# Items stored in a collection
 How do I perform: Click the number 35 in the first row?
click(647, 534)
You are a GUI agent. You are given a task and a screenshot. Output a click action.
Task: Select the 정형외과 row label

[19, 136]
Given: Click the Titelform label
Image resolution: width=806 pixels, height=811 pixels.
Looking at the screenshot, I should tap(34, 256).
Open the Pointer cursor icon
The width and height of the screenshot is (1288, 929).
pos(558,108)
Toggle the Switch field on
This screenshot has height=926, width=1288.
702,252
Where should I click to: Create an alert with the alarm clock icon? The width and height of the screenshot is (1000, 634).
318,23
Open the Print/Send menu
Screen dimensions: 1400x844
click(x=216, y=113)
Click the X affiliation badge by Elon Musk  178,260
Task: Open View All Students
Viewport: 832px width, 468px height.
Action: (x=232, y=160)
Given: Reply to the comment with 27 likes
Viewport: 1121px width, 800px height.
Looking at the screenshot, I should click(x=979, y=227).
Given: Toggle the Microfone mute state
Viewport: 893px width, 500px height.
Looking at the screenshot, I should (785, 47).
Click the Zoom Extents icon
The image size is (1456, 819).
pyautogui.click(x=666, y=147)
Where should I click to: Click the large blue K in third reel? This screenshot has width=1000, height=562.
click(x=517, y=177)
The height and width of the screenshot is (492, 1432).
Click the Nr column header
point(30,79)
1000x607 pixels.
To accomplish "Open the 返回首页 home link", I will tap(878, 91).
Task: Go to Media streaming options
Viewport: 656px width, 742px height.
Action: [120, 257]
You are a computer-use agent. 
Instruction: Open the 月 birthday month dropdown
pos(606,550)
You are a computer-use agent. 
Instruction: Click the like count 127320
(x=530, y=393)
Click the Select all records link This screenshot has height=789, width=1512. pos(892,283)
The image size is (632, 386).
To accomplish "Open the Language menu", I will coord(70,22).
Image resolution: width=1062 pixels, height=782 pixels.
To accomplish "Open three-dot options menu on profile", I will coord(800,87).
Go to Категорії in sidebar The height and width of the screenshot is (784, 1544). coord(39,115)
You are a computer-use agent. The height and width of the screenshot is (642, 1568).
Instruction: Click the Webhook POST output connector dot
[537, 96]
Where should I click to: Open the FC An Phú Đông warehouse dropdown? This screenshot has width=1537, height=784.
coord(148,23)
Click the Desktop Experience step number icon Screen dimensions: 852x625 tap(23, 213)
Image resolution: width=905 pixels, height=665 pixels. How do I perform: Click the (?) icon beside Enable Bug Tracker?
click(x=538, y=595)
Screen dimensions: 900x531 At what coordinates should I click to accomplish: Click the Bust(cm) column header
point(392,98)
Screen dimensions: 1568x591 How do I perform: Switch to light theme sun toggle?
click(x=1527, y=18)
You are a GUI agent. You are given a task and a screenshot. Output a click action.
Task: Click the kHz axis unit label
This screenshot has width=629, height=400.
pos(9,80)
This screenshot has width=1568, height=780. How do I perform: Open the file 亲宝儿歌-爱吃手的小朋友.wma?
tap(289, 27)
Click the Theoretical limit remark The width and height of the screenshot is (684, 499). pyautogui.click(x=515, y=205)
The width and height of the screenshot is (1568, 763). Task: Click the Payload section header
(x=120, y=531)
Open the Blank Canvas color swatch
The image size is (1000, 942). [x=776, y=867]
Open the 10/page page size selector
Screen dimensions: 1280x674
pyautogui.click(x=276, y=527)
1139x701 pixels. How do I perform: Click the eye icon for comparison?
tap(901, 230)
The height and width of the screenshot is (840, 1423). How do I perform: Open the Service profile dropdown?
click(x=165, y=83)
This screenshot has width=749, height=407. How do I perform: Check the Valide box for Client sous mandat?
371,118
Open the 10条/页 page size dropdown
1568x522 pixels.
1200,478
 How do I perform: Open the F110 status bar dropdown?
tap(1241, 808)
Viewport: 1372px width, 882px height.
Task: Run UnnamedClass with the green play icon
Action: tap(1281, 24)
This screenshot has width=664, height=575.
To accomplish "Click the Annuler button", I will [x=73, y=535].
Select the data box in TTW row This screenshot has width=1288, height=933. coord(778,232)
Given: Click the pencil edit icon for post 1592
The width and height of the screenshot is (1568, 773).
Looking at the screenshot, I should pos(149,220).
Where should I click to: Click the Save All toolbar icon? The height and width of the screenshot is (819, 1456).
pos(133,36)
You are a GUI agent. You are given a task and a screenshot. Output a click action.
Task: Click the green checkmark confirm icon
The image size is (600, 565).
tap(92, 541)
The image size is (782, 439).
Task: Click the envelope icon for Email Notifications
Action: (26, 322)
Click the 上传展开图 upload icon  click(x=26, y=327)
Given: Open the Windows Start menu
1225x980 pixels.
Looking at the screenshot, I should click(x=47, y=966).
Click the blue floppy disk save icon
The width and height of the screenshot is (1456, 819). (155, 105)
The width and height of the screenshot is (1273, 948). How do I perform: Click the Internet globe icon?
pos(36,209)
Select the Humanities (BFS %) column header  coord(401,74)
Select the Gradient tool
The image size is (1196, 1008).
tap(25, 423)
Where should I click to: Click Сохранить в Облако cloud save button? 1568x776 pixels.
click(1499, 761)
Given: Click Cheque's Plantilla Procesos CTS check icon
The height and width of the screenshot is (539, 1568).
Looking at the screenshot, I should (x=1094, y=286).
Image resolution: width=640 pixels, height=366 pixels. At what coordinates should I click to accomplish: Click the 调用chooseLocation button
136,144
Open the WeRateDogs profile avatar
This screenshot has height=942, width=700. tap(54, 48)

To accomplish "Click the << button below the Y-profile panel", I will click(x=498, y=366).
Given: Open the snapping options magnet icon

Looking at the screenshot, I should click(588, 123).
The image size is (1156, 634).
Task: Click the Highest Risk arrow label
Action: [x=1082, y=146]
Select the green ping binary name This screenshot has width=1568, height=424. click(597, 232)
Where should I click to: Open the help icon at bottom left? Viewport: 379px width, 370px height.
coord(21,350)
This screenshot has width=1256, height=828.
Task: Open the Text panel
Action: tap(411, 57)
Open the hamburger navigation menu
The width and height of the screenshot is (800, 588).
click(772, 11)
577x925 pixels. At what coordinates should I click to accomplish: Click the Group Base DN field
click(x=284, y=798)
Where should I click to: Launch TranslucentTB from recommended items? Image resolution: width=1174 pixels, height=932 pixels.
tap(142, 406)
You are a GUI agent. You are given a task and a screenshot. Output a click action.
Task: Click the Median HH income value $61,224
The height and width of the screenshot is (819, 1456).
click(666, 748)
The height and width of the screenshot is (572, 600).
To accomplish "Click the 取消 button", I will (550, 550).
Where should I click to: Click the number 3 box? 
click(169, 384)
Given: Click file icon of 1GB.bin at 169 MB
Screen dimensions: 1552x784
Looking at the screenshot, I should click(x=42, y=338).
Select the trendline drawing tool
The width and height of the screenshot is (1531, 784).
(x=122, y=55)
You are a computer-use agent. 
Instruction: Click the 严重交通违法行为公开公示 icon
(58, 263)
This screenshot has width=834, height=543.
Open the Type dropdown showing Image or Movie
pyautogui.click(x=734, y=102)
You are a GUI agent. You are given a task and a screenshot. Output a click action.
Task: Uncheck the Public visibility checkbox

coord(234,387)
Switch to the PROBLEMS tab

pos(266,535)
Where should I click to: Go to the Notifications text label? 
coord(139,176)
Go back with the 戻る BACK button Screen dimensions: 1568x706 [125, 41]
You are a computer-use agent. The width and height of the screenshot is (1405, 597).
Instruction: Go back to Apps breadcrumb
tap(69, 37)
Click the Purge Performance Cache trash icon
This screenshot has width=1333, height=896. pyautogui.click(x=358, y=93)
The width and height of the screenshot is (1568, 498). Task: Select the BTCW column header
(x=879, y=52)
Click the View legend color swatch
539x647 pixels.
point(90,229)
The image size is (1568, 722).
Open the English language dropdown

# Objective
Swap "computer-use agent" for "desktop assistant" everywhere in the lines above, and reproduce them with nothing else altered.

# Full response
 How do I perform: Click the number 35 in the first row?
click(647, 534)
You are a GUI agent. You are given a task and a screenshot. Output a click action.
Task: Select the 정형외과 row label

[19, 136]
Given: Click the Titelform label
Image resolution: width=806 pixels, height=811 pixels.
Looking at the screenshot, I should tap(34, 256).
Open the Pointer cursor icon
The width and height of the screenshot is (1288, 929).
pos(558,108)
Toggle the Switch field on
This screenshot has height=926, width=1288.
702,252
Where should I click to: Create an alert with the alarm clock icon? The width and height of the screenshot is (1000, 634).
318,23
Open the Print/Send menu
Screen dimensions: 1400x844
click(x=216, y=113)
Click the X affiliation badge by Elon Musk  178,260
Task: Open View All Students
Viewport: 832px width, 468px height.
Action: (x=232, y=160)
Given: Reply to the comment with 27 likes
Viewport: 1121px width, 800px height.
Looking at the screenshot, I should click(x=979, y=227).
Given: Toggle the Microfone mute state
Viewport: 893px width, 500px height.
Looking at the screenshot, I should (785, 47).
Click the Zoom Extents icon
The image size is (1456, 819).
pyautogui.click(x=666, y=147)
Where should I click to: Click the large blue K in third reel? This screenshot has width=1000, height=562.
click(x=517, y=177)
The height and width of the screenshot is (492, 1432).
Click the Nr column header
point(30,79)
1000x607 pixels.
To accomplish "Open the 返回首页 home link", I will tap(878, 91).
Task: Go to Media streaming options
Viewport: 656px width, 742px height.
Action: [120, 257]
You are a desktop assistant. 
Instruction: Open the 月 birthday month dropdown
pos(606,550)
You are a desktop assistant. 
Instruction: Click the like count 127320
(x=530, y=393)
Click the Select all records link This screenshot has height=789, width=1512. pos(892,283)
The image size is (632, 386).
To accomplish "Open the Language menu", I will coord(70,22).
Image resolution: width=1062 pixels, height=782 pixels.
To accomplish "Open three-dot options menu on profile", I will coord(800,87).
Go to Категорії in sidebar The height and width of the screenshot is (784, 1544). coord(39,115)
You are a desktop assistant. The height and width of the screenshot is (642, 1568).
Instruction: Click the Webhook POST output connector dot
[537, 96]
Where should I click to: Open the FC An Phú Đông warehouse dropdown? This screenshot has width=1537, height=784.
coord(148,23)
Click the Desktop Experience step number icon Screen dimensions: 852x625 tap(23, 213)
Image resolution: width=905 pixels, height=665 pixels. How do I perform: Click the (?) icon beside Enable Bug Tracker?
click(x=538, y=595)
Screen dimensions: 900x531 At what coordinates should I click to accomplish: Click the Bust(cm) column header
point(392,98)
Screen dimensions: 1568x591 How do I perform: Switch to light theme sun toggle?
click(x=1527, y=18)
You are a GUI agent. You are given a task and a screenshot. Output a click action.
Task: Click the kHz axis unit label
This screenshot has width=629, height=400.
pos(9,80)
This screenshot has width=1568, height=780. How do I perform: Open the file 亲宝儿歌-爱吃手的小朋友.wma?
tap(289, 27)
Click the Theoretical limit remark The width and height of the screenshot is (684, 499). pyautogui.click(x=515, y=205)
The width and height of the screenshot is (1568, 763). Task: Click the Payload section header
(x=120, y=531)
Open the Blank Canvas color swatch
The image size is (1000, 942). [x=776, y=867]
Open the 10/page page size selector
Screen dimensions: 1280x674
pyautogui.click(x=276, y=527)
1139x701 pixels. How do I perform: Click the eye icon for comparison?
tap(901, 230)
The height and width of the screenshot is (840, 1423). How do I perform: Open the Service profile dropdown?
click(x=165, y=83)
This screenshot has width=749, height=407. How do I perform: Check the Valide box for Client sous mandat?
371,118
Open the 10条/页 page size dropdown
1568x522 pixels.
1200,478
 How do I perform: Open the F110 status bar dropdown?
tap(1241, 808)
Viewport: 1372px width, 882px height.
Task: Run UnnamedClass with the green play icon
Action: tap(1281, 24)
This screenshot has width=664, height=575.
To accomplish "Click the Annuler button", I will [x=73, y=535].
Select the data box in TTW row This screenshot has width=1288, height=933. coord(778,232)
Given: Click the pencil edit icon for post 1592
The width and height of the screenshot is (1568, 773).
Looking at the screenshot, I should pos(149,220).
Where should I click to: Click the Save All toolbar icon? The height and width of the screenshot is (819, 1456).
pos(133,36)
You are a GUI agent. You are given a task and a screenshot. Output a click action.
Task: Click the green checkmark confirm icon
The image size is (600, 565).
tap(92, 541)
The image size is (782, 439).
Task: Click the envelope icon for Email Notifications
Action: (26, 322)
Click the 上传展开图 upload icon  click(x=26, y=327)
Given: Open the Windows Start menu
1225x980 pixels.
Looking at the screenshot, I should click(x=47, y=966).
Click the blue floppy disk save icon
The width and height of the screenshot is (1456, 819). (155, 105)
The width and height of the screenshot is (1273, 948). How do I perform: Click the Internet globe icon?
pos(36,209)
Select the Humanities (BFS %) column header  coord(401,74)
Select the Gradient tool
The image size is (1196, 1008).
tap(25, 423)
Where should I click to: Click Сохранить в Облако cloud save button? 1568x776 pixels.
click(1499, 761)
Given: Click Cheque's Plantilla Procesos CTS check icon
The height and width of the screenshot is (539, 1568).
Looking at the screenshot, I should (x=1094, y=286).
Image resolution: width=640 pixels, height=366 pixels. At what coordinates should I click to accomplish: Click the 调用chooseLocation button
136,144
Open the WeRateDogs profile avatar
This screenshot has height=942, width=700. tap(54, 48)

To accomplish "Click the << button below the Y-profile panel", I will click(x=498, y=366).
Given: Open the snapping options magnet icon

Looking at the screenshot, I should click(588, 123).
The image size is (1156, 634).
Task: Click the Highest Risk arrow label
Action: [x=1082, y=146]
Select the green ping binary name This screenshot has width=1568, height=424. click(597, 232)
Where should I click to: Open the help icon at bottom left? Viewport: 379px width, 370px height.
coord(21,350)
This screenshot has width=1256, height=828.
Task: Open the Text panel
Action: tap(411, 57)
Open the hamburger navigation menu
The width and height of the screenshot is (800, 588).
click(772, 11)
577x925 pixels. At what coordinates should I click to accomplish: Click the Group Base DN field
click(x=284, y=798)
Where should I click to: Launch TranslucentTB from recommended items? Image resolution: width=1174 pixels, height=932 pixels.
tap(142, 406)
You are a GUI agent. You are given a task and a screenshot. Output a click action.
Task: Click the Median HH income value $61,224
The height and width of the screenshot is (819, 1456).
click(666, 748)
The height and width of the screenshot is (572, 600).
To accomplish "Click the 取消 button", I will (550, 550).
Where should I click to: Click the number 3 box? 
click(169, 384)
Given: Click file icon of 1GB.bin at 169 MB
Screen dimensions: 1552x784
Looking at the screenshot, I should click(x=42, y=338).
Select the trendline drawing tool
The width and height of the screenshot is (1531, 784).
(x=122, y=55)
You are a desktop assistant. 
Instruction: Click the 严重交通违法行为公开公示 icon
(58, 263)
This screenshot has width=834, height=543.
Open the Type dropdown showing Image or Movie
pyautogui.click(x=734, y=102)
You are a GUI agent. You are given a task and a screenshot. Output a click action.
Task: Uncheck the Public visibility checkbox

coord(234,387)
Switch to the PROBLEMS tab

pos(266,535)
Where should I click to: Go to the Notifications text label? 
coord(139,176)
Go back with the 戻る BACK button Screen dimensions: 1568x706 [125, 41]
You are a desktop assistant. The width and height of the screenshot is (1405, 597).
Instruction: Go back to Apps breadcrumb
tap(69, 37)
Click the Purge Performance Cache trash icon
This screenshot has width=1333, height=896. pyautogui.click(x=358, y=93)
The width and height of the screenshot is (1568, 498). Task: Select the BTCW column header
(x=879, y=52)
Click the View legend color swatch
539x647 pixels.
point(90,229)
The image size is (1568, 722).
Open the English language dropdown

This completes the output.